What challenges do IT admins face when bringing an identity management strategy and security together?
Kampman: As you start to look at the breadth of influence of identity on an organization, oftentimes it’s around access management or credentialing or some kind of technology driver. That is a challenge for organizations — that technical view is very discontinuous, and nobody owns it but everybody uses it.
Organizations are dealing with customers, employees, contractors, partners and all these types of entities that influence how your enterprise runs, but you don’t have a consistent view of who owns that, how you manage it and the identity management software you deployed. There are a lot of point solutions that don’t operate in concert, which is a huge management challenge.
Organizations also need to think about emerging regulations, which require that you have that overarching view of identity inside and outside of your organization. That’s really important. If you ask a security guy what he’s doing with consumer data, he’s going to say, ‘That’s not my domain. That should be in the CRM system.’ In a modern identity system, there would be an acknowledgment that customer data would be part of that equation.
How does this identity management strategy transformation impact the organization?
Kampman: It’s a business shift. Ten percent of this is the technology. They solve the point problem from a technical point of view. When you start thinking about relationships and how you are applying analytics to data or start to look at the organization, these are all process. It’s the organizational elements of how you recognize and leverage identity information to support or initiate business decisions.
In a recent survey [Gartner] did; in addition to technical skills, secondary skills organizations are looking for in identity principles is a good understanding of how the business is operated. We’re trying to get people to stop concentrating just on the technology and concentrate more on the business value and the impact on the people.
How are newer security measures like passwordless authentication affecting end user experience?
Kampman: In the technology space there is a lot of evolution. We’ve heard about passwordless authentication for years.

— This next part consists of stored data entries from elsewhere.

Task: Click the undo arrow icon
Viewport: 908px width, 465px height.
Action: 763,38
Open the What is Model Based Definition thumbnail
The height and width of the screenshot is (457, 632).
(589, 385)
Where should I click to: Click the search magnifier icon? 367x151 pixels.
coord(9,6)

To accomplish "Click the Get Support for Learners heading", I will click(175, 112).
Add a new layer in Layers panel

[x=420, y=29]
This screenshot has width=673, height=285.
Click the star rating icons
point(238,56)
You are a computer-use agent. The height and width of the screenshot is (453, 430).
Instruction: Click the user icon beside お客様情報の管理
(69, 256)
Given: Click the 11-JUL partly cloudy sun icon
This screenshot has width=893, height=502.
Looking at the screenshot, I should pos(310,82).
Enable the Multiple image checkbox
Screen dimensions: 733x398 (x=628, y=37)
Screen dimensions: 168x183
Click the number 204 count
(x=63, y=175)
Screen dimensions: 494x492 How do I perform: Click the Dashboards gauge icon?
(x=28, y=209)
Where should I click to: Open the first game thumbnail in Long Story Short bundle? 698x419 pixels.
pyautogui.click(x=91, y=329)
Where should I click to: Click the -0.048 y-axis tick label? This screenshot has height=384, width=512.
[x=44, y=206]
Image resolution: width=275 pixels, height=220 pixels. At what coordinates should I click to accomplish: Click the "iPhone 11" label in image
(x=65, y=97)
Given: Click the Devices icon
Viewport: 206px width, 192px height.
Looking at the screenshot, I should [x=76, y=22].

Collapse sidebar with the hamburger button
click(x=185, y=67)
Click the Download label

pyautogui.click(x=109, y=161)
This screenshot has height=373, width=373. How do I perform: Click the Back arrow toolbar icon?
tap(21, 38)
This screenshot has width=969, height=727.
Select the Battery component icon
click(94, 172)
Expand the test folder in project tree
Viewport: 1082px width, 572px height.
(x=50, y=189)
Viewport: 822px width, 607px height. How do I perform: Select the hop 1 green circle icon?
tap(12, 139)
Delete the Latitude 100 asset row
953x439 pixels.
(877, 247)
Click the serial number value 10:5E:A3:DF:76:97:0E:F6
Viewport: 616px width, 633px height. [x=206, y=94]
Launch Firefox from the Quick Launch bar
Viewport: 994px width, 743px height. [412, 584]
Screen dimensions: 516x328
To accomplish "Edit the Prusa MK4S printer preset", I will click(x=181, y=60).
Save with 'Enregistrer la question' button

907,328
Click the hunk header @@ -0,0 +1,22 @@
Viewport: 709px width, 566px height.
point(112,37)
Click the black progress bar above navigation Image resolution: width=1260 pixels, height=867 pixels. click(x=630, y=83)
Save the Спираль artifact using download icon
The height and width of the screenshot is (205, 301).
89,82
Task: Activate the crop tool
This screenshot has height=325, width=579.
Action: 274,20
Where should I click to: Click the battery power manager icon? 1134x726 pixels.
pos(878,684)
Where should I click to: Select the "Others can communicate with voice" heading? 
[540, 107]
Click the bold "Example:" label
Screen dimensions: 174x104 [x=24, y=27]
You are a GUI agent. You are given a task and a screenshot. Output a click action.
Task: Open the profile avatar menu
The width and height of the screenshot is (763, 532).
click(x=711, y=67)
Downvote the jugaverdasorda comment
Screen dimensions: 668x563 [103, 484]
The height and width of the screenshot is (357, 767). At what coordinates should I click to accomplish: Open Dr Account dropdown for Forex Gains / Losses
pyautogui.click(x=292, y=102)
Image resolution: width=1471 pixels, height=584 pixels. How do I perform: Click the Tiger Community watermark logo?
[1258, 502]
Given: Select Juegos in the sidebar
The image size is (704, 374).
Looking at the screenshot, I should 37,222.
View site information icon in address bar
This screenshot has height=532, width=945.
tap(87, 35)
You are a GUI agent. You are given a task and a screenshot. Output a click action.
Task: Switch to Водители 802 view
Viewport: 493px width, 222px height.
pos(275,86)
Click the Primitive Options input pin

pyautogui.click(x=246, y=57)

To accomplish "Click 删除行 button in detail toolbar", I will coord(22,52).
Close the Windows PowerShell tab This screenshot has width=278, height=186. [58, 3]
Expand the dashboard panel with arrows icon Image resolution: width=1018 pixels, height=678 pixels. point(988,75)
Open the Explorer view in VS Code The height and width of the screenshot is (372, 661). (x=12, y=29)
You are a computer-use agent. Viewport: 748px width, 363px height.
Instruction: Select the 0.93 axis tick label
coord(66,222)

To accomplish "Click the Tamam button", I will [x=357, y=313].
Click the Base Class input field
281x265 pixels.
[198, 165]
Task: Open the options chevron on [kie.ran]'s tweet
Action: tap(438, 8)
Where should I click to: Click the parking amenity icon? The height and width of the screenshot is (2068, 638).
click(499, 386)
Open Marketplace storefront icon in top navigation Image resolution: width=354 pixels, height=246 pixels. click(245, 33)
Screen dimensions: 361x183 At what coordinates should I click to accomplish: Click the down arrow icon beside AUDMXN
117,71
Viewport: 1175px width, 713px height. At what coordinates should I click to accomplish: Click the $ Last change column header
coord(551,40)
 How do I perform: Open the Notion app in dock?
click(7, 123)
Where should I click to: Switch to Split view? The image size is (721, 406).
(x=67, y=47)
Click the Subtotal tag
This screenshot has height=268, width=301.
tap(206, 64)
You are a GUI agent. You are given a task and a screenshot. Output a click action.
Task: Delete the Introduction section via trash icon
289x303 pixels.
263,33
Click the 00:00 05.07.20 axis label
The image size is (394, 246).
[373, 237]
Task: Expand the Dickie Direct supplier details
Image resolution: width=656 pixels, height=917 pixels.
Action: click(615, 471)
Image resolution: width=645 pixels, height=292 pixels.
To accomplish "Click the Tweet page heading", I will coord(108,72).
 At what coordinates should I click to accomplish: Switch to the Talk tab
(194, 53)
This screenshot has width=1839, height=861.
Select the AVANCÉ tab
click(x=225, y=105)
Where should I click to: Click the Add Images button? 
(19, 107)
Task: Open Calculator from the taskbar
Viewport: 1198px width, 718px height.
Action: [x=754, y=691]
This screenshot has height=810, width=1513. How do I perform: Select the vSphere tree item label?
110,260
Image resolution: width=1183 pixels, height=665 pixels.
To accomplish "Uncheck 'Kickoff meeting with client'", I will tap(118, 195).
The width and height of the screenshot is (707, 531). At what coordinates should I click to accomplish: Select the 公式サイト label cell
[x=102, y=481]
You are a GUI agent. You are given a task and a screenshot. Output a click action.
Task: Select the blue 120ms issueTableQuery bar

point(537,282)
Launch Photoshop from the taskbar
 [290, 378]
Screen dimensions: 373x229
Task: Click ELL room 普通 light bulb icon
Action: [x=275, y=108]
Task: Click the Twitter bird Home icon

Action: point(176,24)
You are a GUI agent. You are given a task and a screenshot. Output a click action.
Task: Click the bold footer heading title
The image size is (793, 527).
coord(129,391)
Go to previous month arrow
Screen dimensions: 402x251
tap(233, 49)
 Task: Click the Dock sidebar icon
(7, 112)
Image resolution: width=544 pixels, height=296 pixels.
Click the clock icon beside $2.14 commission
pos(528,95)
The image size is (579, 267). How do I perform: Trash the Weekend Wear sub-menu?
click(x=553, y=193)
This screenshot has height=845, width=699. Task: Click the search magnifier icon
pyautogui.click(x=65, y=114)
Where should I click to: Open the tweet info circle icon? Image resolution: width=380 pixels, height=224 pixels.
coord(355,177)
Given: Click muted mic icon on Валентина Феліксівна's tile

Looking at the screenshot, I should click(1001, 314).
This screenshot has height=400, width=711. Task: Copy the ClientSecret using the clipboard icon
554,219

The tech has improved in different areas and made it easier — with things like voice recognition and biometrics, we’re starting to see those influences. You also have mobility — you’re carrying around a super computer in your hand that acts as your avatar really. You see the ways to leverage that to make authentication easier but still need to do the data collection and management and risk assessment — all the things used to determine if that avatar is coupled to an identity you recognize. And that evolution is going to continue.
The harder things that come about are authorization. Once I know it’s you, what are you allowed to access? What do I know about you? These are all big aspects of identity governance. That can become very complex in a large enterprise.
These newer standards are starting to become mainstream for organizations. This is the digital transformation we’ve been speaking of and it changes the way organizations do business. There [are] shifts in power and emphasis and [they are] forcing identity to reach out to the business to see how this transformation is taking place and how they can support it.